Editor's note: Jennifer Erickson is the director of Competitiveness and Economic Growth at the Center for American Progress, an organization dedicated to improving the lives of Americans through progressive ideas and action.
(CNN) -- Venture capitalist Tom Perkins is back in the news with a big (and ridiculous) idea: If you pay a million dollars in taxes, you should get a million votes. While some media outlets have since pointed out that Perkins was perhaps courting controversy, his system of wealthier Americans having more say at the ballot box follows an equally bizarre argument this week from Bud Konheim, CEO of luxury retailer Nicole Miller.
Konheim took a different tack on the inequality debate, asserting instead that all Americans are wealthy. According to Konheim, "We've got a country that the poverty level is wealth in 99% of the rest of the world. So we're talking about woe is me, woe is us, woe is this. ... The guy that's making, oh my God, $35,000 a year. ... Why don't we try that out in India or some country we can't even name ... China, anyplace -- that guy is wealthy."
For now, it's safe enough to assume that Perkins' dollar-a-vote initiative is unlikely to take off.

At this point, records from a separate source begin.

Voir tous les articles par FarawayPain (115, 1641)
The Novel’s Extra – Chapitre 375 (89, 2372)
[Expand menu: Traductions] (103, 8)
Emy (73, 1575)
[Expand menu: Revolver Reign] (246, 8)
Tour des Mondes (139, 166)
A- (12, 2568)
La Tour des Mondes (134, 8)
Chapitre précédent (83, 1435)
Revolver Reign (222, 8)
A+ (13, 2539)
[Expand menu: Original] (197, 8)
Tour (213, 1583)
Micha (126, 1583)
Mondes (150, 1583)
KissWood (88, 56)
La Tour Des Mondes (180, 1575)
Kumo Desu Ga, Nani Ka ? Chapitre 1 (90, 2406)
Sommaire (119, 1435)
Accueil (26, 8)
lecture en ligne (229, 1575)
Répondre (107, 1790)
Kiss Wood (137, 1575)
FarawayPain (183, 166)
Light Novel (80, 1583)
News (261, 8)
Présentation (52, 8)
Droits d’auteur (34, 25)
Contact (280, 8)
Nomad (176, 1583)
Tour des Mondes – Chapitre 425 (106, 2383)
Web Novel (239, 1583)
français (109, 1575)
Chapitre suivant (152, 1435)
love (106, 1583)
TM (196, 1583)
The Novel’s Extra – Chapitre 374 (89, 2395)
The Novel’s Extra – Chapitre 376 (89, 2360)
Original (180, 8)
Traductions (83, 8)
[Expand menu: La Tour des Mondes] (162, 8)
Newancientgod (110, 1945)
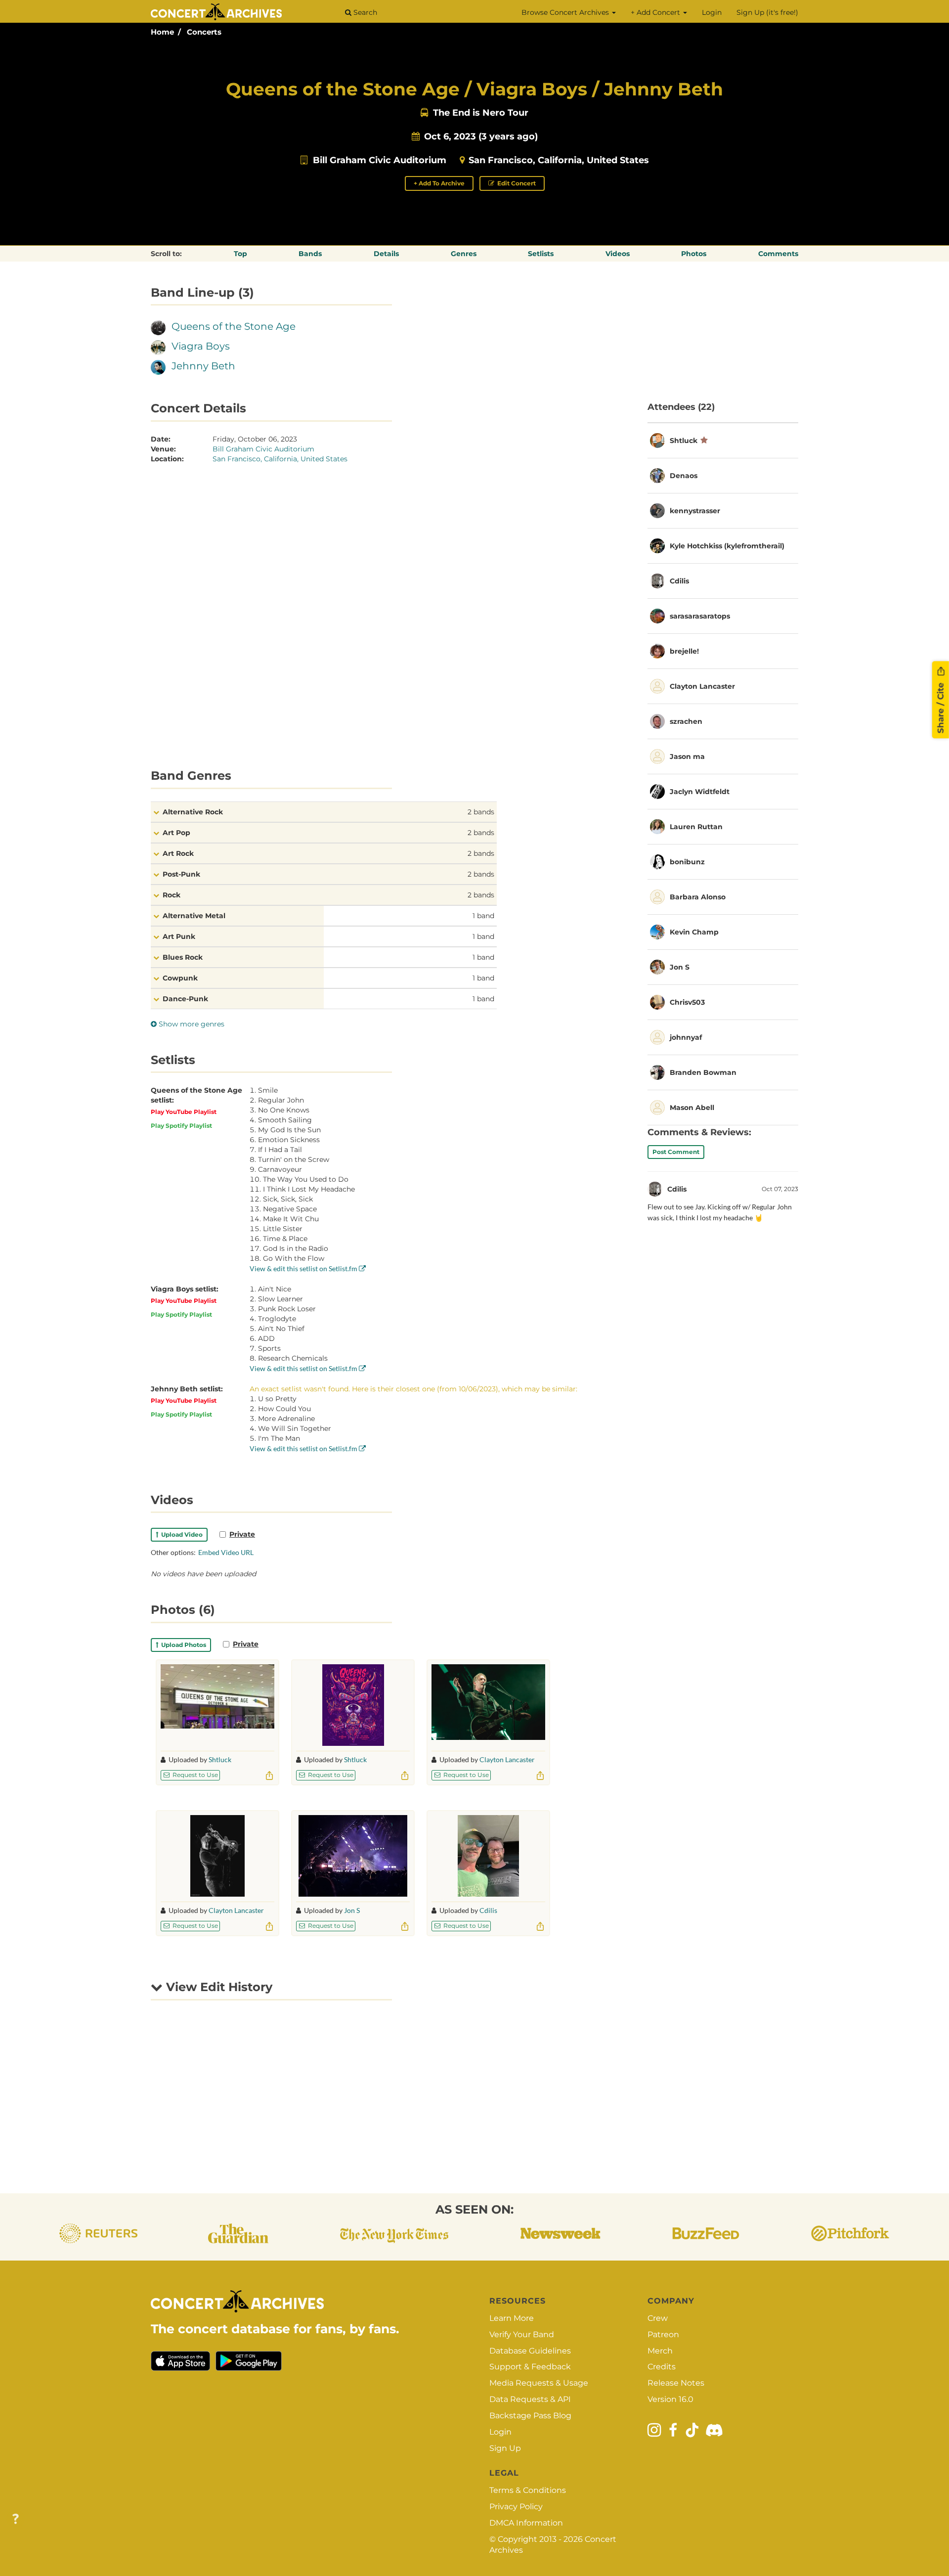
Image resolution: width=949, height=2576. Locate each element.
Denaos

But Konheim's argument actually falls into a growing category -- members of the wealthiest income group in the country trying to convince average Americans that they, too, are all very wealthy.
Jennifer EricksonLast summer, a commercial funded by the conservative Charles Koch Foundation tried to persuade people that the middle class in America is actually rich by pointing out that someone making over $34,000 -- a decidedly middle-class income -- was part of "the wealthiest 1% in the world."
Seriously? Let's look more closely at this idea that the poor -- or even the middle class -- in America are actually wealthy.
Konheim's argument probably does not hold much weight among millions of Americans who skipped filling a prescription in 2012 because of the costs, according to Commonwealth Fund's Biennial Health Insurance Survey. Nor does it likely ring true for many in the middle class who are trying to buy a home at a time when home prices have doubled since 1970. And let's not forget the cost of a public four-year college education, which has risen by an eye-watering 250% over the past 30 years.
The federal poverty level in the United States for a family of four is $23,550, significantly less than estimated living expenses. More than 3 million Americans earn the minimum wage or lower, and today's minimum wage has 30% less buying power in real terms than the minimum wage in 1968. Or put another way, someone on minimum wage would have to work for more than 130 hours to buy the $950 dress that Konheim's company is selling right now at Saks Fifth Avenue.
To be sure, Americans do not need to buy luxury dresses. But they do need to buy food. And according to the U.S. Department of Agriculture, more than 14% of Americans were food insecure at some point in 2012. In other words, in the wealthiest country on Earth, millions of Americans could not be sure where their next meal was coming from. And poverty is much more prevalent than you might think -- more than half of Americans between the ages of 25 and 64 will spend a year of their lives in or near poverty.
As worrisome as these statistics are on U.S. poverty levels, there is also alarming data about the state of the middle class.
Median incomes in America are actually lower now than they were in 2000, and household debt levels have skyrocketed. If we look at millennials -- the youngest part of our workforce -- there were 10 million of them who were unemployed or underemployed last summer, more than the entire population of New York City.
Comparisons Konheim would have us make with developing countries miss the point. The United States is not a developing country, and it does not serve us well to try to ignore the real difficulties of many Americans. So the question is not whether a full-time retail worker earning $14,000 in Texas is better off than a full-time retail worker in India, or even whether a household with $34,000 in Philadelphia is doing better than many families in China. The question is whether the economic conditions we have now are serving us -- all of us -- well.
And the answer to that is: not really. Or, more positively: We can certainly do better.
Economic growth in the United States is lagging behind our historical average, and unemployment five years from the Great Recession is still too high. And the American Dream, the notion that if you work hard and play by the rules you can get ahead, is taking a serious knock when economic mobility -- the ability to move from the wealth you were born to another level -- is lower in the United States than in countries like Canada and Germany.
Doing better for all Americans is not about creating divisions between income levels. And it's certainly not about trying to convince workers who are struggling to pay their rent that they are actually rich.
Simply put, doing better for all Americans -- the wealthiest included -- and growing our economy in a sustainable way requires a growing and vibrant middle class that is contributing to an innovative and entrepreneurial workforce, while providing a stable source of economic demand. In short, we need Americans to be both productive workers and reliable consumers.
Acknowledging the very real struggles many of our fellow Americans face is not just a moral imperative, it is also an economic one. And we can't have a constructive conversation about how we improve the country's economy if we ignore the difficult realities facing many Americans today.
Konheim and Perkins can disparage their fellow citizens all they want, but the truth is that the American economy will do better when more Americans are doing better.